Un dissesto finanziario ormai deliberato ma che non comporterà ulteriori aumenti delle imposte, i cui importi restano gli stessi di sempre
TAORMINA (ME) – Un dissesto finanziario ormai deliberato, che non comporterà ulteriori aumenti delle tasse per i taorminesi. È la situazione economica nella quale, a breve, si ritroverà la Perla dello Ionio, a seguito dello stato di default ufficialmente deliberato in Consiglio comunale da oltre un mese. Tra i primi provvedimenti che l’amministrazione guidata dal sindaco, Mario Bolognari, doveva impegnarsi ad adottare c’erano appunto tutta una serie di manovre, volte ad aumentare le aliquote dei tributi comunali ai massimi livelli, come conseguenza diretta prevista dalla legge per gli enti in dissesto finanziario.

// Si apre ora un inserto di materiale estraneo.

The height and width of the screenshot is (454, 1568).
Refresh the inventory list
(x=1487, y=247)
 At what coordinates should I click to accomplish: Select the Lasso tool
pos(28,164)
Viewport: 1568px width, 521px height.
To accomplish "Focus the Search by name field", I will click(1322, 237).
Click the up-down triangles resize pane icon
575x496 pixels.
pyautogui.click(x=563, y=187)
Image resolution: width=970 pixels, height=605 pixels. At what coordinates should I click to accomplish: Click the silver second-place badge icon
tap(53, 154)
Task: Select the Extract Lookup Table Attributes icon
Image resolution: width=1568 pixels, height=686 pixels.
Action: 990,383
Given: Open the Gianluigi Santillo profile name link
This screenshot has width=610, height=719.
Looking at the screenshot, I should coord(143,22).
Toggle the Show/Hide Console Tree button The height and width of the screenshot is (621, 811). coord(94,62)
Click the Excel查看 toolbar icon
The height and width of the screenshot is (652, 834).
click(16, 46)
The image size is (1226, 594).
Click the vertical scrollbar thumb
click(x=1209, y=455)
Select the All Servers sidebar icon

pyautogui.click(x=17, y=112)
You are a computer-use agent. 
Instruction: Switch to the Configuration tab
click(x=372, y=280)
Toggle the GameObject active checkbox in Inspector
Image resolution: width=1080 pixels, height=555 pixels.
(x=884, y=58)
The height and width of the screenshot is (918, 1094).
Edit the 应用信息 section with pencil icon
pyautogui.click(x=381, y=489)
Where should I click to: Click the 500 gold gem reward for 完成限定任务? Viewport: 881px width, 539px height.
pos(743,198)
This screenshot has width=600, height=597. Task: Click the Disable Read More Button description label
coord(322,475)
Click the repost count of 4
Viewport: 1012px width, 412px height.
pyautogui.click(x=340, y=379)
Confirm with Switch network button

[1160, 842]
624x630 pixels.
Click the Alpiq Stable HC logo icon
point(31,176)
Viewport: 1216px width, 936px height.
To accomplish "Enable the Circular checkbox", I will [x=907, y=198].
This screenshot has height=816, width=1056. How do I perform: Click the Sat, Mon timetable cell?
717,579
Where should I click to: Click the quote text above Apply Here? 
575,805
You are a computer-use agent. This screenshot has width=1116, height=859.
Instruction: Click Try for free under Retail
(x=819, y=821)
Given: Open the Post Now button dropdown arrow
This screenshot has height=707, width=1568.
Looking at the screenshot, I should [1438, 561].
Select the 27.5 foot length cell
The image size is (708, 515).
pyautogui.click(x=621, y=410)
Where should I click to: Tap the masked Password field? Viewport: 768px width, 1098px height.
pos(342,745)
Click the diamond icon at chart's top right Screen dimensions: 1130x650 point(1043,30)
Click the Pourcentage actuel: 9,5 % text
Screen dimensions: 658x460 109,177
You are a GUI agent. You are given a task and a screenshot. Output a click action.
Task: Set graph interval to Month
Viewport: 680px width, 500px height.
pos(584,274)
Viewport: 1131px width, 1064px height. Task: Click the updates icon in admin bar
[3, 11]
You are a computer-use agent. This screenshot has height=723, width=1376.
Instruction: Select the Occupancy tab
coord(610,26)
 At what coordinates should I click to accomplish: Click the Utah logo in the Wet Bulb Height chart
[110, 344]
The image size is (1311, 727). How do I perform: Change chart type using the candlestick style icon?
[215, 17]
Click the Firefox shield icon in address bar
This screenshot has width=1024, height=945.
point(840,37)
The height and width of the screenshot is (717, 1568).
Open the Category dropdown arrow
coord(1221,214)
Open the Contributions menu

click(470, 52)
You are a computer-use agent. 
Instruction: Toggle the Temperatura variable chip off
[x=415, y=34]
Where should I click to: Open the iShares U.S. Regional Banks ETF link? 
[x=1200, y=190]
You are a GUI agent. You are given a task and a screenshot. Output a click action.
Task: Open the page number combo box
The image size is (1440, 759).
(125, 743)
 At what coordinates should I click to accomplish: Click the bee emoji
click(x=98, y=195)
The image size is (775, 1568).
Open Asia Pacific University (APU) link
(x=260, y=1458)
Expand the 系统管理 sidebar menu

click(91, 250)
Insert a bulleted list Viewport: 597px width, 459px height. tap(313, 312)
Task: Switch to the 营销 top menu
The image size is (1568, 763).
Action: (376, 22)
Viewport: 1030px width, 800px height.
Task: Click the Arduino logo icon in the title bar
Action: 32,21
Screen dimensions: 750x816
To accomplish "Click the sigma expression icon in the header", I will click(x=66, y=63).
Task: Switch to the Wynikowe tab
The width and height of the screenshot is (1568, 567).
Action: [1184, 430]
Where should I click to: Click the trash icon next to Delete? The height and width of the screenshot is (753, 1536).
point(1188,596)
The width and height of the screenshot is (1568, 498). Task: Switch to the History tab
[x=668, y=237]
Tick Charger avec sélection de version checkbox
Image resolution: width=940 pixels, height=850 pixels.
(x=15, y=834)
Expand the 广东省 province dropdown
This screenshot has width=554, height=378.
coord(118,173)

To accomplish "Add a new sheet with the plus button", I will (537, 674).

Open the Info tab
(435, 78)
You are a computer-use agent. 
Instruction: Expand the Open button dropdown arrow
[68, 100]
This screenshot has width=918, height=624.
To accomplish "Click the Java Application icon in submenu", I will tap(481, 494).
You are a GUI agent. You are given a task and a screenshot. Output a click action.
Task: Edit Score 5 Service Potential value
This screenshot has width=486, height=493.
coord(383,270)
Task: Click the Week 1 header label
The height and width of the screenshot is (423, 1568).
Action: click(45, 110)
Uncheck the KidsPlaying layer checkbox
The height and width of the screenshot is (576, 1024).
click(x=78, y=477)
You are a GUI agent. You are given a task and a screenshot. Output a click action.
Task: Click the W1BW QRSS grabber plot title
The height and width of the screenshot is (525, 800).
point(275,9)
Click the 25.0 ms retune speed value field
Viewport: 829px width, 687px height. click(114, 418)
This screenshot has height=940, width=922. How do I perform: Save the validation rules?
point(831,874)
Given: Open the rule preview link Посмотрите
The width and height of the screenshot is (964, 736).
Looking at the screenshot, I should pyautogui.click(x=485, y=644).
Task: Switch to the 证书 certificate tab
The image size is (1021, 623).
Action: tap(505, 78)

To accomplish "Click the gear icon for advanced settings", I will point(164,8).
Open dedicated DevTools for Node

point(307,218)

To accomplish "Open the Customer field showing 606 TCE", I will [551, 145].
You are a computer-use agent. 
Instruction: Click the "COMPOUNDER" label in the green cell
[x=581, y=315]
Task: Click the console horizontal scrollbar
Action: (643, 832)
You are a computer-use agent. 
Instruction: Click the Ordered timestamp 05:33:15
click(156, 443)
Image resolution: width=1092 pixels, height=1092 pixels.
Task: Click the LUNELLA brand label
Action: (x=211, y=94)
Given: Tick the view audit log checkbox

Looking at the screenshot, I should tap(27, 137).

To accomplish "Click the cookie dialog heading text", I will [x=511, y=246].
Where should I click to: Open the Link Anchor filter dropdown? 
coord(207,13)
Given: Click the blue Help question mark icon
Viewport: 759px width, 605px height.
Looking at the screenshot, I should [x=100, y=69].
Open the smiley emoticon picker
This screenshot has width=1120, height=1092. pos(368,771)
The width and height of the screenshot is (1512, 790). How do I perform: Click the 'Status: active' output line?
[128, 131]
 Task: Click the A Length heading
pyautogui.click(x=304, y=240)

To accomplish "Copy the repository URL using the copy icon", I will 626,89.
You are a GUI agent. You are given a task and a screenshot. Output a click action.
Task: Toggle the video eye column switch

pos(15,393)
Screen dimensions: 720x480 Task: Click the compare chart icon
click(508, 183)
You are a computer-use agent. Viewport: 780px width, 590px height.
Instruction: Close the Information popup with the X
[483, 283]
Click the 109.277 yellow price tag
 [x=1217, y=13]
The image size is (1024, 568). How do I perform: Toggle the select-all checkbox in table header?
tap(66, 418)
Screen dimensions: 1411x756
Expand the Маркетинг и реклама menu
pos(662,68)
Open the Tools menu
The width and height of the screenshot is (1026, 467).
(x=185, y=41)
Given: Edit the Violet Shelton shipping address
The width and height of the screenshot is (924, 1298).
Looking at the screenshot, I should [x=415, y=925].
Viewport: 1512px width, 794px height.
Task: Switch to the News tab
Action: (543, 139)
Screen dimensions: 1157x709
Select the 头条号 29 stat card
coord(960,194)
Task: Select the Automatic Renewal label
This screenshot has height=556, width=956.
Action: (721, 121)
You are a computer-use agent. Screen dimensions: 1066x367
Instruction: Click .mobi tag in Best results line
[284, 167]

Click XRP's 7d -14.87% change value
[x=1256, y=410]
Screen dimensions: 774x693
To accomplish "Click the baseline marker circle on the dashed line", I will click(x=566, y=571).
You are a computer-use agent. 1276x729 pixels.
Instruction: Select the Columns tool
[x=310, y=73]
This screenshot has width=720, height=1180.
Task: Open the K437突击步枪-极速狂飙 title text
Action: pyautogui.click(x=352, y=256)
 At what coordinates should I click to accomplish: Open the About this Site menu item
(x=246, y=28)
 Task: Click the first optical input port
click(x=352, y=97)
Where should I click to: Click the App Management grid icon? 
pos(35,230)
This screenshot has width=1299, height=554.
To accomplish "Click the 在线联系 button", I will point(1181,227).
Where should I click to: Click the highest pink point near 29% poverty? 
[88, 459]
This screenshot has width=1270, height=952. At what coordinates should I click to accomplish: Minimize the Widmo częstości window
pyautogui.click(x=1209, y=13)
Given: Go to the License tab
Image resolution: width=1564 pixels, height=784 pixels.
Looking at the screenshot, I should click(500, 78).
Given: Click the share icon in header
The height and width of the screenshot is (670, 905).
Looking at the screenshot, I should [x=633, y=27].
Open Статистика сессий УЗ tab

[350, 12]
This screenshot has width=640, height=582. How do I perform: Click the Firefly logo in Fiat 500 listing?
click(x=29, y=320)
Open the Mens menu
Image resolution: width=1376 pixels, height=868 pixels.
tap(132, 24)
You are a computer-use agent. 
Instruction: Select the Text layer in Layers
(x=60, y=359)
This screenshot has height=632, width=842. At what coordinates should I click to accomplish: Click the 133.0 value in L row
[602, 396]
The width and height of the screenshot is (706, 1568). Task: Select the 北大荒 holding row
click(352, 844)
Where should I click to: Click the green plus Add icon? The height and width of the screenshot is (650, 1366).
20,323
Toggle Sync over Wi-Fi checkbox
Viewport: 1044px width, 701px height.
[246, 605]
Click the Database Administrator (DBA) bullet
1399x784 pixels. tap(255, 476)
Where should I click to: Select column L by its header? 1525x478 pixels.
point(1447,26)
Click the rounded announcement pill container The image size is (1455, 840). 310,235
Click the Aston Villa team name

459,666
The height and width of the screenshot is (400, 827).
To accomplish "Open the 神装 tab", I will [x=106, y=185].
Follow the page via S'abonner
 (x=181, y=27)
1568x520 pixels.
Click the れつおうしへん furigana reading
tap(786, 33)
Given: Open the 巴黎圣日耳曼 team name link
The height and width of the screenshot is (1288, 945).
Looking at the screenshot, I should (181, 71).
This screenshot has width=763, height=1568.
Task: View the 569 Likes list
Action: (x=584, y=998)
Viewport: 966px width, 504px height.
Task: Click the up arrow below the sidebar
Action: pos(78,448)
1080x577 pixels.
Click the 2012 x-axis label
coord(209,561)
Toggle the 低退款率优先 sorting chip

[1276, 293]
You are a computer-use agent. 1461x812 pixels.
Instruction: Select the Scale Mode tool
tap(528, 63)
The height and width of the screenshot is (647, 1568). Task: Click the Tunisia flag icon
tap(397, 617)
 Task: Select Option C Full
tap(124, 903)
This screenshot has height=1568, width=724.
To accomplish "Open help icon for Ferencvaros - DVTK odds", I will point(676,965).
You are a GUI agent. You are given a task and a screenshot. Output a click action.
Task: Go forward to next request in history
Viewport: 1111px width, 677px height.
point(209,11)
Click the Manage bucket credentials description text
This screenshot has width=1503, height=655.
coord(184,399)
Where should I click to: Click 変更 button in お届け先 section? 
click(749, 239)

La buona, o cattiva notizia a seconda di come la si vuol interpretare, sta nel fatto che comunque già da diversi anni il Comune di Taormina applicava le percentuali più alte, per cui la Giunta si è trovata ben poco da dover aumentare.
Nella seduta del 21 agosto – che segue le deliberazioni del Consiglio comunale del 17 e 31 luglio – non si è dovuto far altro infatti, che mantenere invariate tutte le tasse più importanti, come l’Imu, il servizio idrico, l’imposta di soggiorno per i turisti, il canone unico per i diritti di pubblicità e di occupazione del suolo pubblico, così come gli altri servizi a domanda individuale (asilo, illuminazioni votive, uso dei locali comunali) che superavano già almeno il 36% di copertura. Piccolo aumento, dell’ordine dell’1 per mille, ha riguardato l’addizionale Irpef, anche se non applicabile ai redditi più bassi, mentre gli oneri di costruzione e di urbanizzazione hanno subito esclusivamente un adeguamento Istat dell’1%, con costi invariati per i diritti di segreteria delle concessioni edilizie. Insomma tutto come prima, o quasi, almeno per le tasche dei cittadini che pagavano già bollette “salate” prima del default.
Capitolo a parte per la Tari, la nuova tassa sui rifiuti, sulla quale il Consiglio comunale si era già espresso deliberando il piano 2021, che era basato sui servizi resi nel 2019, ovvero nell’ultimo anno pre Covid, con risultanze ovviamente insostenibili soprattutto per le attività commerciali. Per questa ragione si è provveduto a far rientrare parte dei ristori destinati al Comune da Governo centrale, per coprire parte delle spese di spazzatura delle utenze commerciali, mentre per le utenze private l’amministrazione ha deciso di destinare il sostegno regionale anti Covid, di circa 272 mila euro, tramite voucher che saranno erogati a compensazione delle prossime bollette.
Così in attesa di accogliere i tre commissari, che saranno inviati dal ministero dell’Interno per sbrogliare la matassa relativa ai bilanci e alla situazione debitoria, in questo modo Taormina si prepara a superare quello che il primo cittadino ha definito “un arresto cardiaco”, riferendosi alla crisi economica iniziata nella primavera dello scorso anno, e alla “scelta dolorosa ma inevitabile” relativa alla dichiarazione di dissesto. Default che, lo ricordiamo, è scaturito dalla decisione della Corte dei Conti Sicilia di bocciare il Piano di riequilibrio finanziario proposto dal Comune, giudicato “non congruo a riportare l’ente in equilibrio”.
Un Piano che era stato deliberato nel febbraio del 2018, basato su 18,4 milioni di euro di debiti fuori bilancio (di cui 11,8 risalenti addirittura a prima del 2001), che poi si è scoperto essere stati sottodimensionati, con altri 2 milioni e mezzo che dovevano essere ricompresi, ma per i quali non sarebbe stato più possibile trovare copertura. Criticità unite al fatto che nessuno degli accordi transattivi proposti aveva trovato adesione da parte dei creditori, e che non sarebbe stato possibile richiedere un mutuo alla Cassa depositi e prestiti per coprire almeno 11 milioni di debiti, perché si tratta di somme quantificate tra le spese correnti. Attraverso il dissesto, Taormina ha scelto di chiudere i conti col passato, azzerare gli errori e guardare con ottimismo al futuro.